Why, how can we disunite the promotion of bodily health and the fresh moral feelings that must more or less be nurtured and cherished, by frequent exercise in a splendid park, from profit in a pecuniary sense,-profit far and wide beyond the sphere of those who may daily traverse and enjoy the rural and sylvan scene? Is it not a fact attested by medical authorities, and by the experience of multitudes in the Spitalfields and other densely inhabited districts of the metropolis, where the poor and the labouring branches of the community are huddled together in miserable houses, and where the bright sun and pure air scarcely reach, that typhus fever is never completely eradicated, and that these dens of poverty and filth are the constant nurseries of a variety of dreadful diseases which frequently seek for and find victims beyond the locality where they had their birth? In a sanatory point of view the entire people of the metropolis, not particular districts alone, have a deep interest in the bodily health, not to name the social enjoyments and the moral recreation of the poorest of the inhabitants.

Any one great metropolitan improvement concerns not only the immediate district where it takes place, and also every street and locality of the entire capital and the suburbs, but the kingdom and the empire at large. Patriotism and a generous national pride are inseparable from the beauty and the embellishments, still more from the comforts and the prosperity that may be witnessed in the capital. Examples are given out, homage and imitation are returned, a variety of enviable and valuable reciprocities find exercise amid the relations to which we refer. Elevation of sentiment and the pleasures of refined taste can no more be disjoined, than can bodily health from national prowess and enrichment. What Scotchman is not boastful of his Edinburgh; and has that city not transmitted throughout the admiring land her tone and her characteristic tastes? While, in return, has she not received an ample recompense in the spirits, that yearly and continually replenish her with new life and awakened impulses, bred in the valleys and among the mountains of the provinces ?

In the history of metropolitan, just as of national improvements, and of the numerous influences that may salutarily affect civilization, few means are of such mighty import and service as the facilities of

communication, social and mercantile. In a great city, especially in the mighty capital of the British empire, the commercial metropolis of the world, covering as it does a province, there can be no over estimate of the value of easy, safe, and rapid interchange of office and correspondence, no profitable dispensing with the most perfect system of travelling and trafficking that is attainable.

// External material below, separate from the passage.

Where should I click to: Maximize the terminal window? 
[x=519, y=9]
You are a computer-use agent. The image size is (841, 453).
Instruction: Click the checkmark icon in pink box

Throughout the length and breadth of the Babylon of modern times, there ought to be many straight, spacious, and far-reaching streets, leading to every main point,-intersecting and intercommunicating like the wonderfully ramified arteries of the human frame; acting as avenues to the country all around, and absorbing, as do the lungs, the health and the wealth which heaven has so plenteously showered down upon the land and the wide world. Wealth and health in the case of the improvements of London must go hand in hand; for it is perfectly clear that the drainage of the metropolis can never economically or completely be achieved unless that imperative and pressing improvement be conducted simultaneously with the openings of new and grand thoroughfares, and the erection of the substantial houses and rebuildings that will line both sides of every great stretch of street that is with judgment planned and carried out within the circuit of London.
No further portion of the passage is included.